The air cooled, with night and with the height itself, dense with the scent of the resin the day’s heat had baked out of the trees; the place they sought was three thousand feet above the valley floor. Stars appeared, glimpsed in fleeting instants amid black boughs silhouetted against the blacker sky, and the light died in the west. Eastward it tinged the snow-peaks and glaciers of the High Cascades with crimson for a last moment, like a dream of melancholy in the mind of a god, before they turned bone-white beneath the stars.
At last they came out on a broad knee that jutted from the mountainside, perhaps three acres of nearly level ground. Juniper raised her staff, topped with a silver circle flanked by twin crescents, the Ever-Changing One’s symbol, waxing and full and waning. A sigh went through the waiting crowd as she appeared out of the darkness; a few torches caught here a bright fall of hair or there a painted face, but mostly they were a restless mass of shadows.
Then the great drums began to beat; slowly at first, but building to a steady boom… boom… boom… like the heartbeat of some great beast. The sound echoed from the mountainsides and through the forest, and somewhere far distant a wolf howled, the lonely sound threading its way through the deep pulsing bass of the Lambegs. The nemedwas a circle of tall oaks amid the stretch of dense turf, thick brown trunks rising to rounded dark-green crowns that met a hundred feet above the ground, rustling with mystery. Within, the trees at the Quarters bore wrought-iron brackets where the lanterns would go, and a roughly chiseled stone block stood as an altar near the shallow central hearth.
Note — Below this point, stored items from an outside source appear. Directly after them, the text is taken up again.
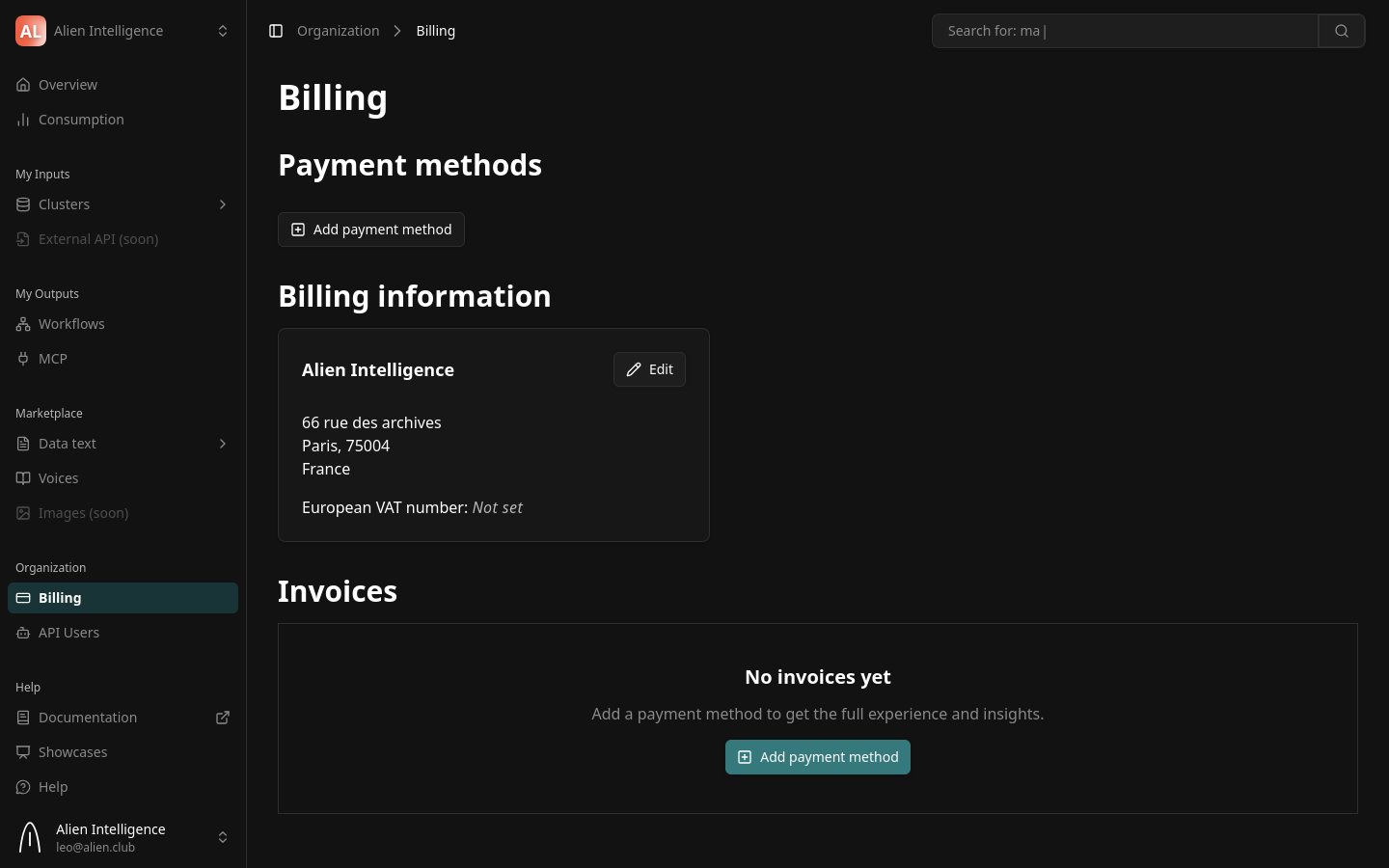The height and width of the screenshot is (868, 1389).
Task: Open the Alien Intelligence workspace switcher chevron
Action: pos(223,30)
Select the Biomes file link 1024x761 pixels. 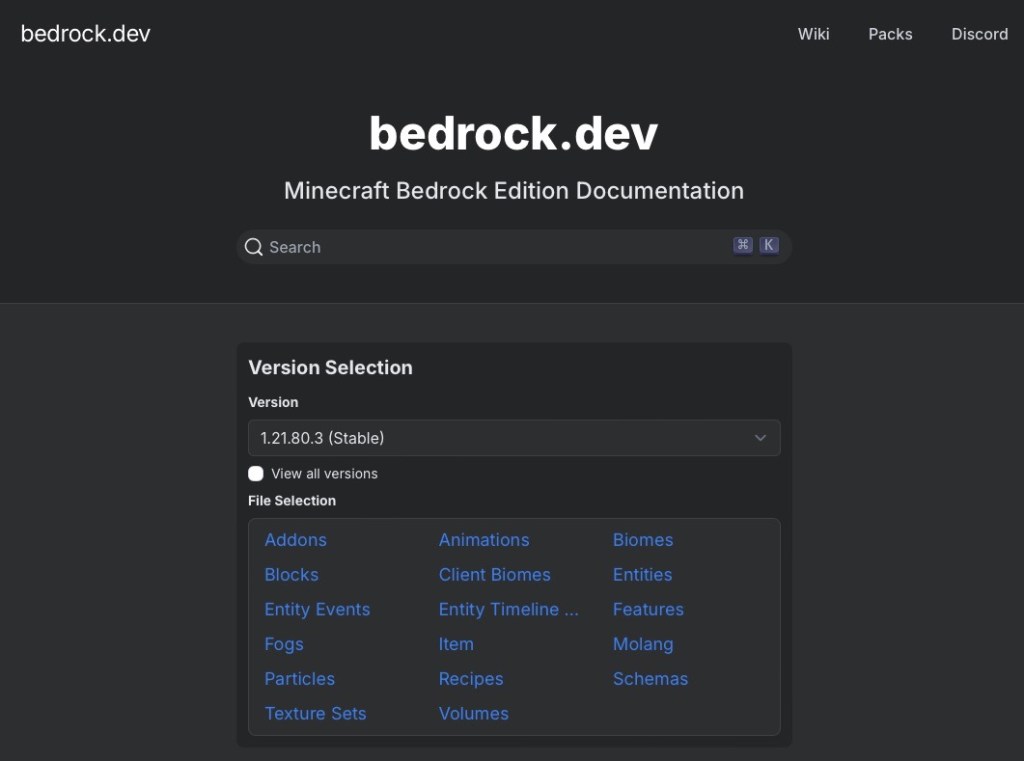tap(643, 540)
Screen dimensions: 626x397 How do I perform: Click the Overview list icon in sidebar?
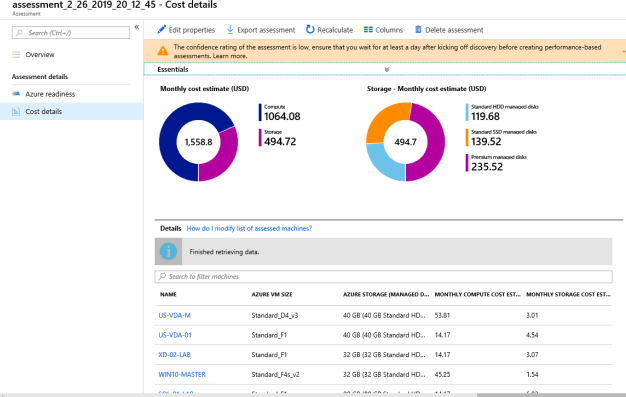point(16,55)
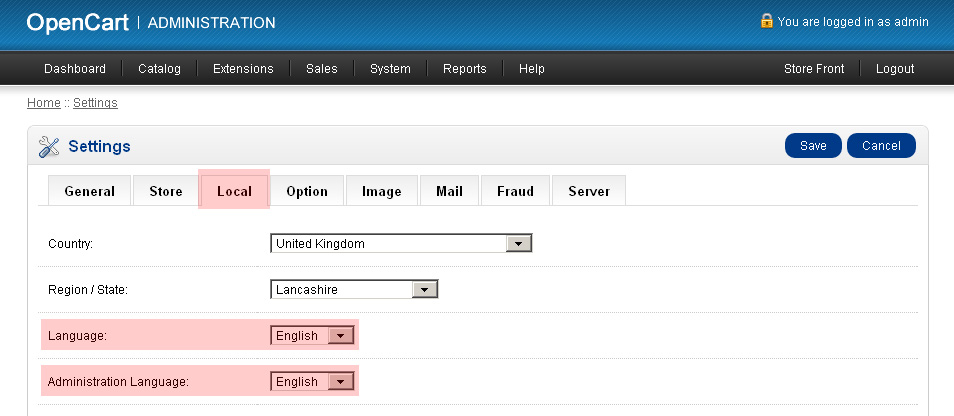Click the Save button
The image size is (954, 416).
[x=813, y=146]
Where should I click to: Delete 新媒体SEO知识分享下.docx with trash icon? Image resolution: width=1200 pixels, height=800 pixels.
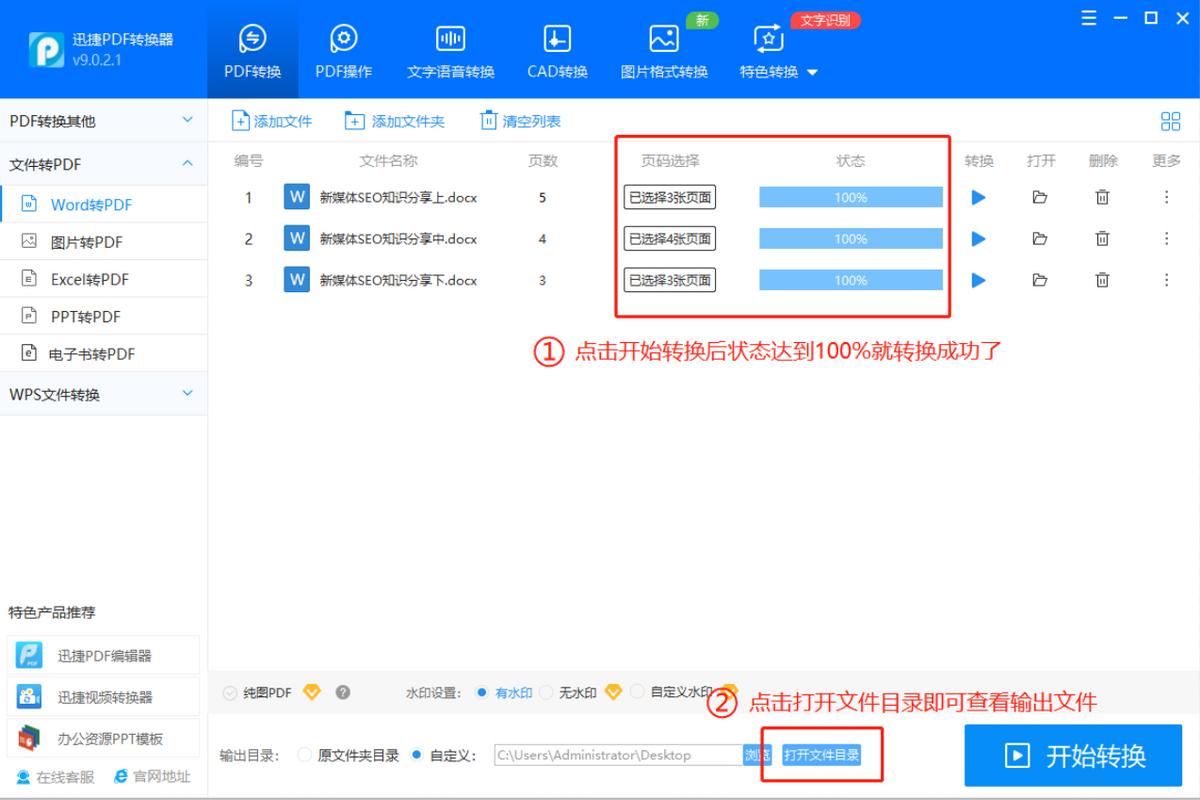tap(1102, 280)
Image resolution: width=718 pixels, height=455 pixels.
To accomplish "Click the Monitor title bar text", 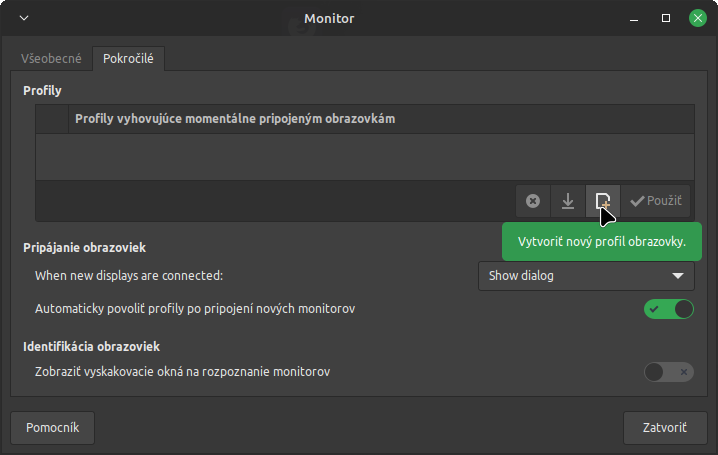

Not far outside the trees a spring rose, bubbling quietly into its pool at this time of year and trickling off across the little plateau. The starry Belt of the Goddess was bright tonight; there was just enough light to show that the ground around the spring was matted with pink mountain laurel, with pale glacier lily further out. Looming in the dimness was the figure of the Corn King, fifteen feet of man-shaped wicker frame woven shaggy with sheaves of wheat and barley.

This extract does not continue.